In a not-too-distant future (5 years?) small LLMs will be good enough to be used as generic models for most tasks. And if you have a dedicated ASIC small enough to fit in an iPhone, you have a truly local AI device with the bonus point that you get something really new to sell in every new generation (i.e. acces to an even more powerful model)
The Taalas approach is much more expensive than the NPU that phones already have.
Yes but not in five years. The chips will be dirt cheap by then. We‘ll get “intelligent” washing machines that will discuss the amount of detergent and eventually berate us. Toasters with voice input. And really annoying elevators. Also bugs that keep an extremely low RF profile (only phoning home when the target is talking business).

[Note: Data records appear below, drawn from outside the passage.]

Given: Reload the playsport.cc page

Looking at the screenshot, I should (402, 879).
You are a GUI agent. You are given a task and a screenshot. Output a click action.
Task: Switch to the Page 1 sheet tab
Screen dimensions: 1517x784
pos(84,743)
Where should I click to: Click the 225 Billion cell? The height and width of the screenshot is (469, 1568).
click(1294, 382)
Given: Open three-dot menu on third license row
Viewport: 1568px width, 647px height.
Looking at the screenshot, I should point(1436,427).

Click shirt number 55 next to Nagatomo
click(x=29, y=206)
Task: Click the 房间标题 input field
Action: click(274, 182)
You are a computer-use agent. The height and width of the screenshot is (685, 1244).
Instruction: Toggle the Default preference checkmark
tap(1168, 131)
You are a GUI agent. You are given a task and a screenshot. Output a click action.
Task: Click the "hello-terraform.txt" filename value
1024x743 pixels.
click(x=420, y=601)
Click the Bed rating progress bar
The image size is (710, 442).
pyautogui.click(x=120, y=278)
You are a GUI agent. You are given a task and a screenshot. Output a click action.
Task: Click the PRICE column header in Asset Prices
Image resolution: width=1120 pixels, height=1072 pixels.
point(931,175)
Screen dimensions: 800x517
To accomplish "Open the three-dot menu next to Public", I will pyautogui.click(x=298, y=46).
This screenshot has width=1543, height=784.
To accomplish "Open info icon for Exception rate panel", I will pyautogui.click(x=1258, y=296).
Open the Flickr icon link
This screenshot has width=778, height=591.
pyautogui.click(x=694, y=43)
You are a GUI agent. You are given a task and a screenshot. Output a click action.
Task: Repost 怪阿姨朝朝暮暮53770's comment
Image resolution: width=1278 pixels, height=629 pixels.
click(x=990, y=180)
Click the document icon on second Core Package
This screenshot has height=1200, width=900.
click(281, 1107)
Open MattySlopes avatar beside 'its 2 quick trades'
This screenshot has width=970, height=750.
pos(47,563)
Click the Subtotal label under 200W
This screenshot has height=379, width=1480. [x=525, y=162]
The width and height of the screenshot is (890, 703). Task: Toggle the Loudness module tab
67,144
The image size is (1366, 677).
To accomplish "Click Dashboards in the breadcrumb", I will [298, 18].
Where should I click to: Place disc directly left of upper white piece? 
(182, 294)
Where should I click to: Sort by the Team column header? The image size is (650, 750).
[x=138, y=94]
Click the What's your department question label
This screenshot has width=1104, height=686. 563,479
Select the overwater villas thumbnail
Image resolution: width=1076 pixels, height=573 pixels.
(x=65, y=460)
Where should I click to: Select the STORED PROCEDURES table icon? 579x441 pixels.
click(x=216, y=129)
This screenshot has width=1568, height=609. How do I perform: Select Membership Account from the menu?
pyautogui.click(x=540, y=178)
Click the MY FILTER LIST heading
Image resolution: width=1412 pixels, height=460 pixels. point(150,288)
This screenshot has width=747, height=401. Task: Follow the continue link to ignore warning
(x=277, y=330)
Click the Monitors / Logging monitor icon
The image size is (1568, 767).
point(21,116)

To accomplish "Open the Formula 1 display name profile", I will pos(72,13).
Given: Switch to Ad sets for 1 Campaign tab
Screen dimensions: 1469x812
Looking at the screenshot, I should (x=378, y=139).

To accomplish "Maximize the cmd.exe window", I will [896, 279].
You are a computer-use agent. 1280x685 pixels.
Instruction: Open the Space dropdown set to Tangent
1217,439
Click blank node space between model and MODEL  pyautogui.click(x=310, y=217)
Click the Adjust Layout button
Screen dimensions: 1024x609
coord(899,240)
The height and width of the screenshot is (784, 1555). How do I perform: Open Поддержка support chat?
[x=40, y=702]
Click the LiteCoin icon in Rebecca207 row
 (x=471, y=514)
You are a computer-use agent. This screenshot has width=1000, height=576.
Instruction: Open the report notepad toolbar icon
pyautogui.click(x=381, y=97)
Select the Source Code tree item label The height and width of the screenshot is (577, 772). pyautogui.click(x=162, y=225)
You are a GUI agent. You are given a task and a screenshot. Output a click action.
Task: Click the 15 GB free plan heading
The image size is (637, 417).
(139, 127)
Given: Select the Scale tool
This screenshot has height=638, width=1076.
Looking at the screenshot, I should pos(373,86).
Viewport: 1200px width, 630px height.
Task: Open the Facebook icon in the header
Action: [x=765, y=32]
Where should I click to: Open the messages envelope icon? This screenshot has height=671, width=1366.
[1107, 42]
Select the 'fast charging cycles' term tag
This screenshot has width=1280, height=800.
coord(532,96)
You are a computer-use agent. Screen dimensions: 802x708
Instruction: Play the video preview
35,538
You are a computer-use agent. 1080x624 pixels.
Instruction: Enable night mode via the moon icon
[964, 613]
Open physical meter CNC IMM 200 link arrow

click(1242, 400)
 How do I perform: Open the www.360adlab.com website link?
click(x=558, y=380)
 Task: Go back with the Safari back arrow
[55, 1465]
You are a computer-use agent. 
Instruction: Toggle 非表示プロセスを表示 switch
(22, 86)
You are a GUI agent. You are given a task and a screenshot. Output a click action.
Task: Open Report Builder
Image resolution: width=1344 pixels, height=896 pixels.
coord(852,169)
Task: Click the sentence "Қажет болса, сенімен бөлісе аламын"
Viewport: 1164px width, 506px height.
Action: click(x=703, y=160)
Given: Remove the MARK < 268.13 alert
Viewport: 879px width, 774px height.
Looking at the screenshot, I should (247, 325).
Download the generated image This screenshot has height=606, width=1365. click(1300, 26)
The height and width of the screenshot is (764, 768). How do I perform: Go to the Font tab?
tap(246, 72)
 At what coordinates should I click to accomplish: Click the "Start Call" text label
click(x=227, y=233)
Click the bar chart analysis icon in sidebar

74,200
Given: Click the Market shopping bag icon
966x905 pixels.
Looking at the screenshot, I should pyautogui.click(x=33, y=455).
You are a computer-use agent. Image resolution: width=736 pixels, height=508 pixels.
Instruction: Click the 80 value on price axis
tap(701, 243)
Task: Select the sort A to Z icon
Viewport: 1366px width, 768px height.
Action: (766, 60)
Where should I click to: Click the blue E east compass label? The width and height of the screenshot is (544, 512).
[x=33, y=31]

No, Taalas requires more silicon which will always cost more than storing weights in DRAM.
it doesn’t need to go in the phone if it only takes a few milliseconds to respond and is cheap
Perceptible latency is somewhere between 10 and 100ms. Even if an LLM was hosted in every aws region in the world, latency would likely be annoying if you were expecting near-realtime responses (for example, if you were using an llm as autocomplete while typing). If, say, apple had an LLM on a chip any app could use some SDK to access, it could feasibly unlock a whole bunch of usecases that would be impractical with a network call.
Also, offline access is still a necessity for many usecases. If you have something like an autocomplete feature that stops working when you're on the subway, the change in UX between offline and online makes the feature more disruptive than helpful.
https://www.cloudping.co/
It does if you care about who can access to your tokens